### Activity
In the entries below, repeat only the lines between those holding "646x433 pixels." and "Task: Click the State", inclusive. Leave pictures out.

Collected data
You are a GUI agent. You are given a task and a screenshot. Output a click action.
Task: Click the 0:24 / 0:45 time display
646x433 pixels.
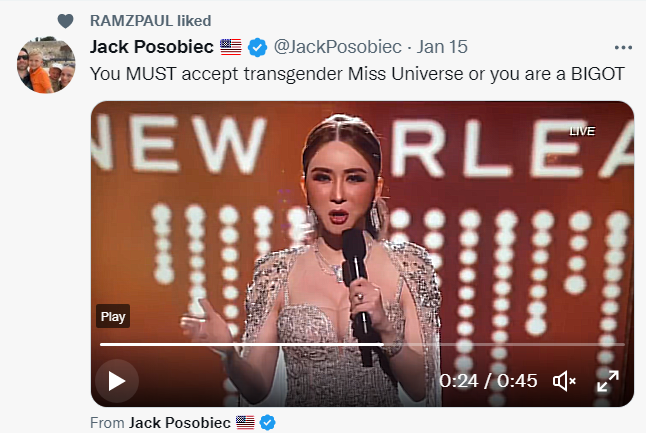[x=489, y=380]
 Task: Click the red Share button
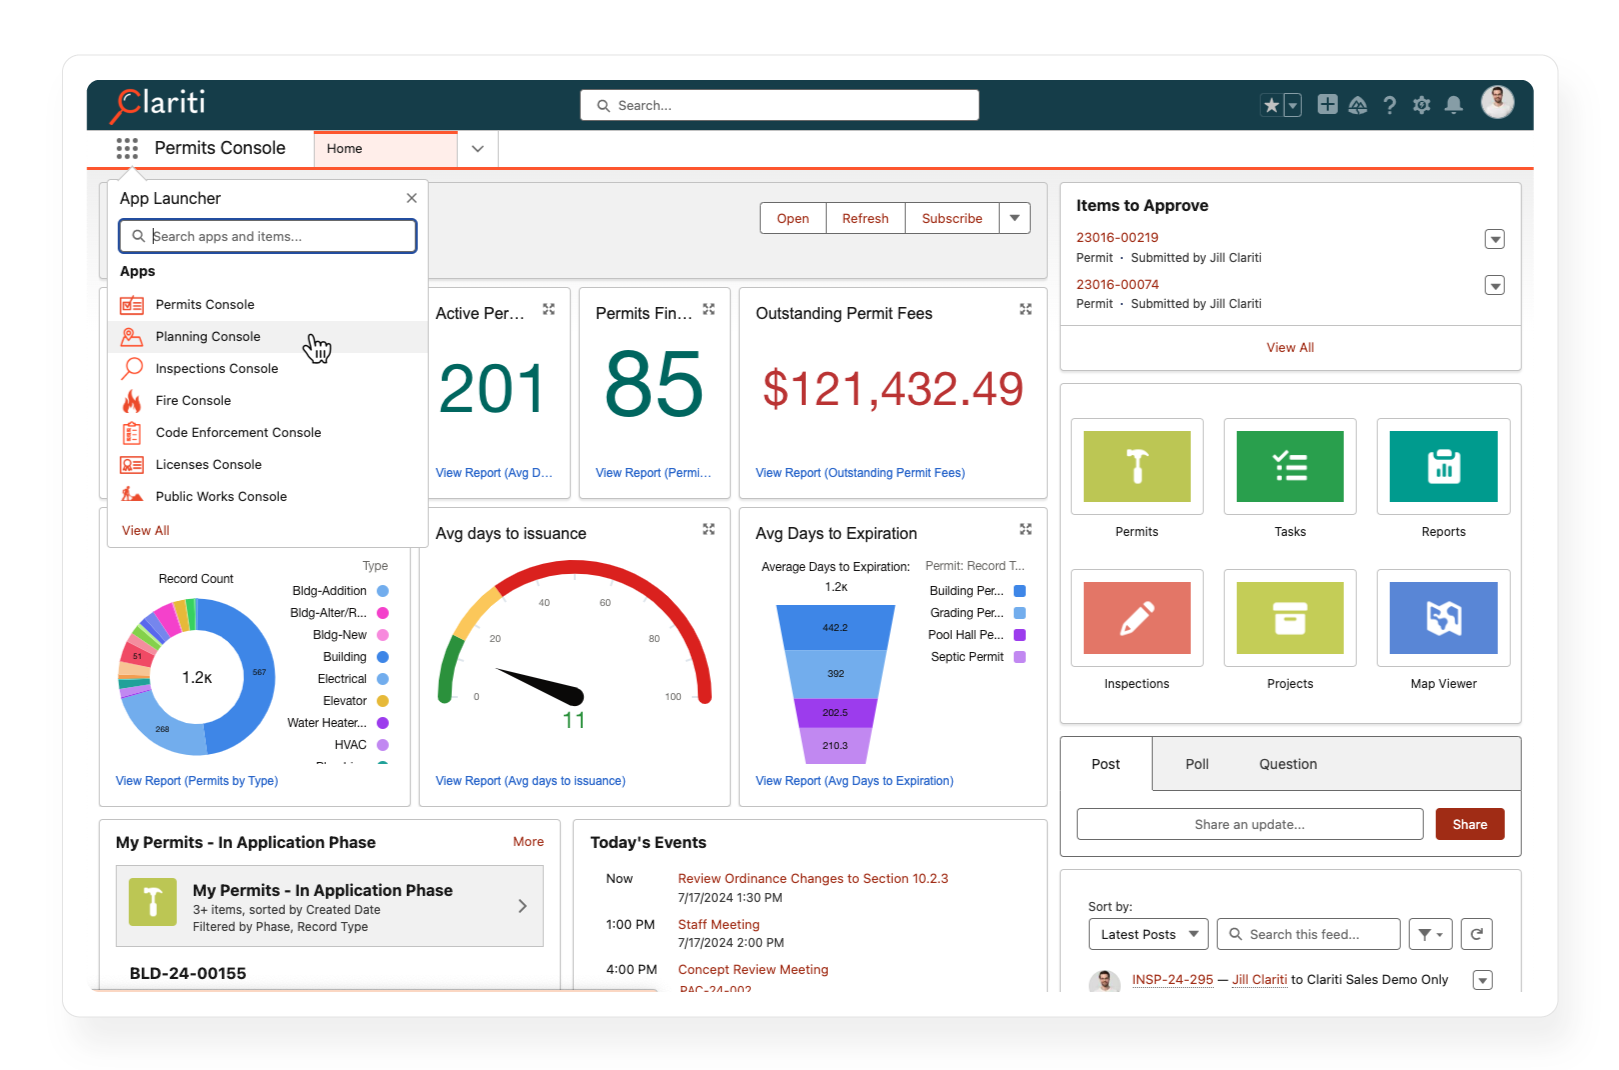[x=1469, y=824]
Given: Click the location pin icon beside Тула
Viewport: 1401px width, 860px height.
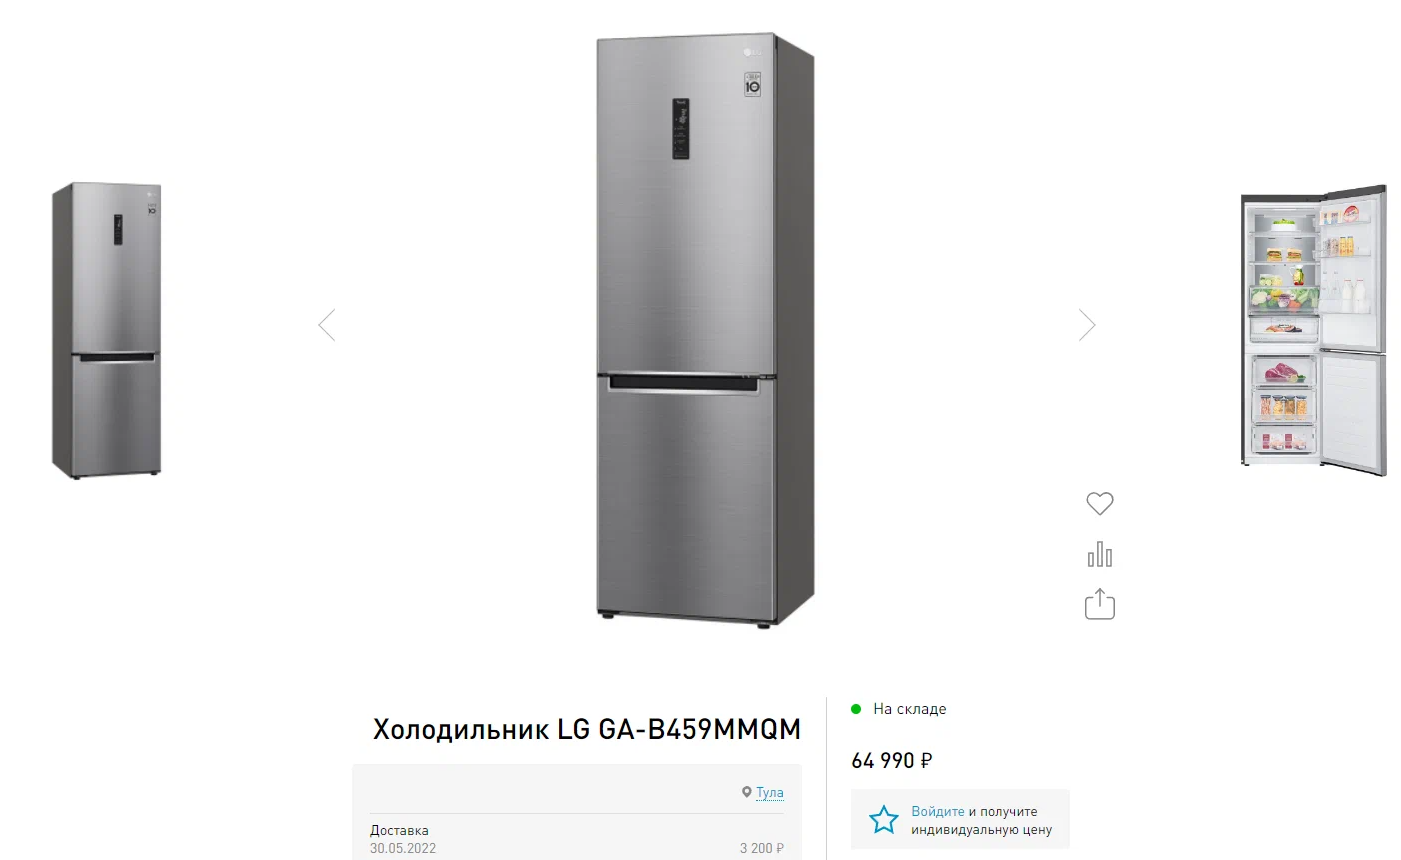Looking at the screenshot, I should (x=746, y=792).
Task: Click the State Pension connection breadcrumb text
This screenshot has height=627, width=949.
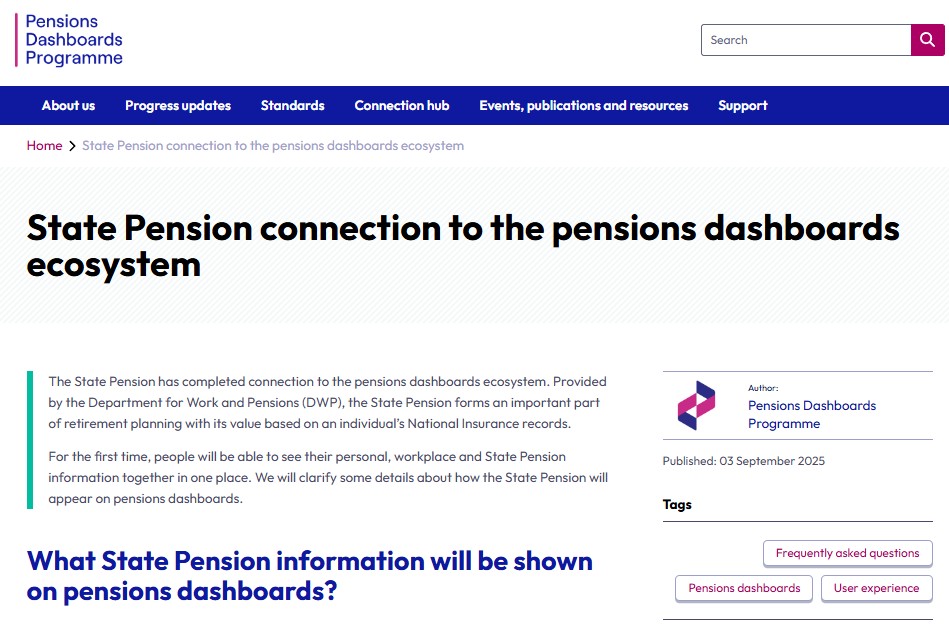Action: 273,146
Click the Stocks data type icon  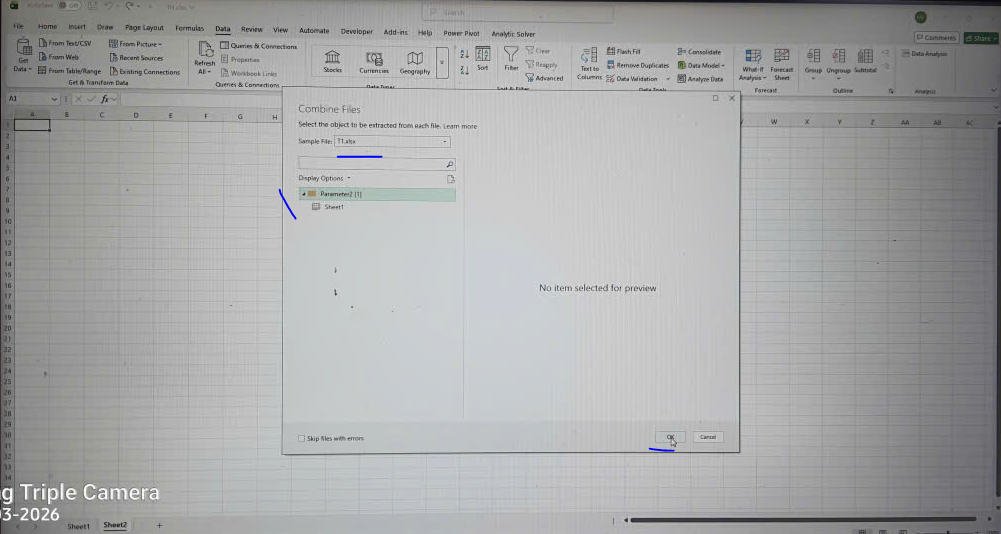pyautogui.click(x=332, y=60)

### Exercise output
646x433 pixels.
[x=489, y=380]
 Task: Click the red Share button
[x=1469, y=824]
Given: Click the location pin icon beside Тула
Viewport: 1401px width, 860px height.
Looking at the screenshot, I should (x=746, y=792).
Task: Click the State Pension connection breadcrumb text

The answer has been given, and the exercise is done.